This burger recipe is the first one that didn’t give me broken burgers when I baked them. The secret ingredients are oats and pumpkin seeds. It gives the burgers structure and bite. You can endlessly vary this recipe and best of all, you can make it everywhere in the world because the ingredients are mostly available in every city or little village.
Why I’m so enthusiastic about this burger?
Because of the ingredients. Oat is gluten free and a source of important minerals and vitamins such as Magnesium, Copper, Iron, Zinc, Vitamine B1 and B5. The group of antioxidants in oat is called avenanthramides which helps lower blood pressure. Oat is also an important source of fibre which reduce blood sugar and insulin response and increased the feeling of fullness.

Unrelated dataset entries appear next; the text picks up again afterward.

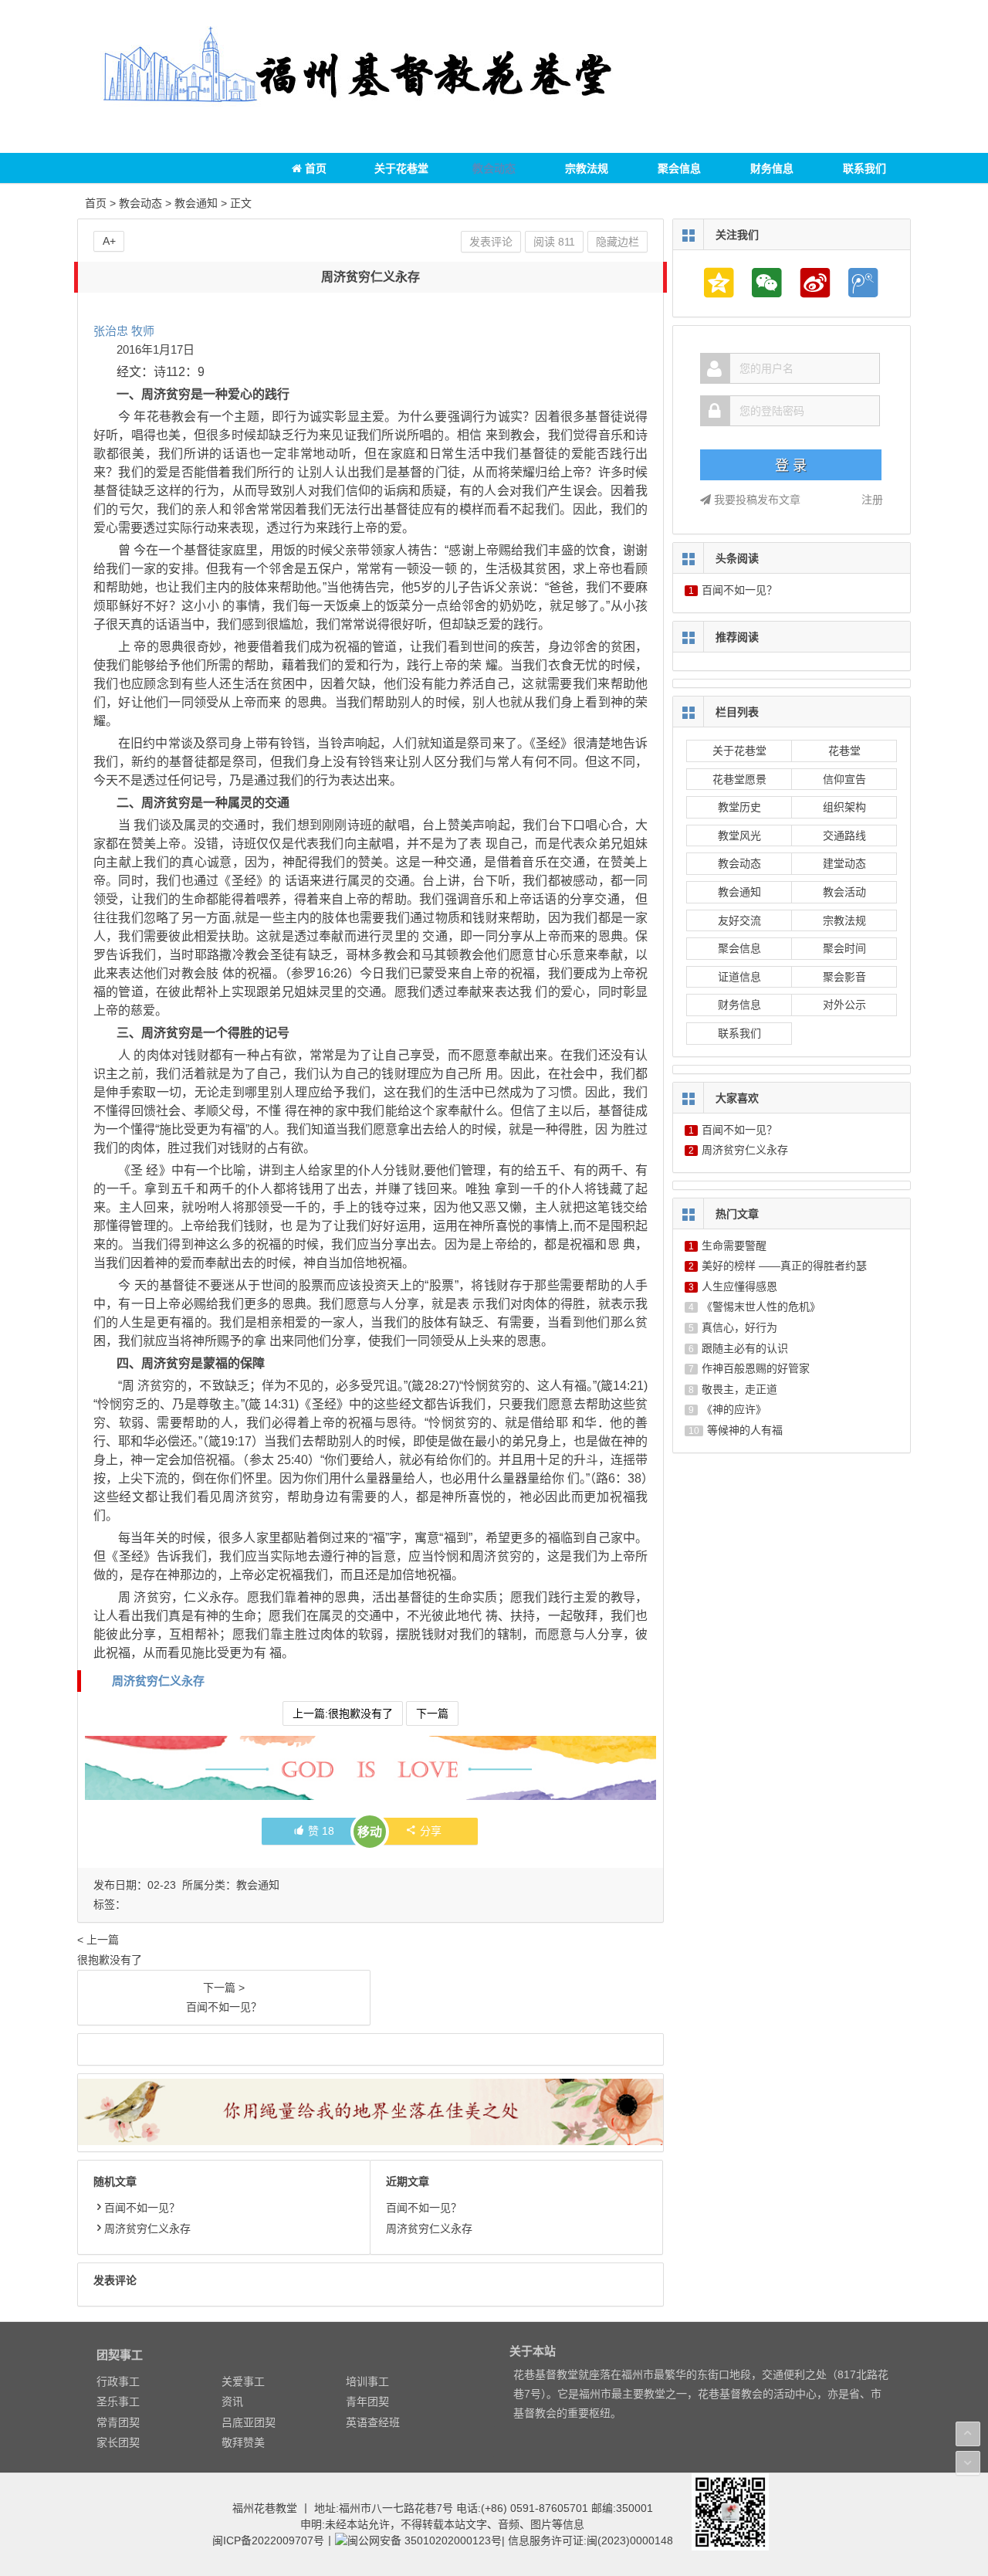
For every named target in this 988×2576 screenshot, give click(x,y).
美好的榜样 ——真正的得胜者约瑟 (784, 1265)
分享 (431, 1831)
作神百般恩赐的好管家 (756, 1368)
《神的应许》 (734, 1409)
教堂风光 (739, 835)
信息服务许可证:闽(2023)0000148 (590, 2540)
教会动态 (494, 168)
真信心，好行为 (739, 1327)
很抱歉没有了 (109, 1949)
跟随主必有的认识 (745, 1348)
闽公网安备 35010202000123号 (424, 2540)
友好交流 (739, 920)
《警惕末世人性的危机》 (761, 1306)
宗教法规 (586, 168)
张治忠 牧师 (123, 330)
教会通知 (196, 203)
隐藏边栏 (617, 242)
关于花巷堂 (401, 168)
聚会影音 (844, 977)
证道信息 (739, 977)
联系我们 (864, 168)
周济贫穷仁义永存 (158, 1680)
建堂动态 (844, 863)
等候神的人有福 (745, 1430)
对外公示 (844, 1004)
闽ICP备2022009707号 (268, 2540)
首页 (314, 168)
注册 (872, 499)
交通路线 (844, 835)
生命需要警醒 (734, 1245)
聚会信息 (679, 168)
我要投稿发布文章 (755, 499)
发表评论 (491, 242)
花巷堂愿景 (739, 779)
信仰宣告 (844, 779)
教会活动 (844, 892)
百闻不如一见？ (142, 2207)
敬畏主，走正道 (739, 1389)
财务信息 (771, 168)
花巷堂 (844, 750)
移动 (369, 1832)
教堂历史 (739, 807)
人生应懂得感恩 (739, 1286)
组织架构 (844, 807)
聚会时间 (844, 948)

The oat is being mixed with egg replacer. I used chia seeds, also full of fibre and the essential omega-3 fats.
The other powerfood in the burgers are pumpkin seeds. The magnesium, zinc and omega-3 fats decrease stress and provide benefits for heart, liver and a good sleep.
In the recipe I used red pepper full of vitamin C, thiamine, vitamin B6, betacarotene and folic acid. Like all brilliantly colored vegetables, red peppers too are a rich source of phytochemicals that have exceptional antioxidant activity. Because you only bake the burger mix shortly the vitamins maintain.
So, feel free to vary the herbs, the vegetables, but make sure you still use the oat and the pumpkin seeds so the burger stay compact and will survive on a braai and on a bun.
For 8 burgers
200 gram oat
2 tbps chia mixed with 6 tbps water ( blend them together and let them stand for 5 minutes)
2 tbs nutritional yeast
1 red pepper, chopped
100 gram carrots, chopped
1 onion, chopped
30 gram lentils (cooked, or out of a can)
1 tbs pumpkinseeds
1 tbps dried Italian herbs
Pepper and salt
Extra Virgin olive oil
How do you make it
Mix the oat with the egg replacer. Put the rest of the ingredients (except the olive oil) in a mixer. ( if you like structure leave the pumpkin seeds out, if you don’t like structure put also the oat in the mixer ) and blend till it is smooth. Put this mix in the bowl with the oat and mingle it.
Heat up a grill pan, put the olive oil in. Scoop with a serving spoon the mix in the pan and make a sort of burger shape. Fry the burger on each site for 4 minutes.
Serve on a rye roll like I did with some tomato sauce, lettuce and cumcumber, or with some quinoa, it will be a winner, for sure!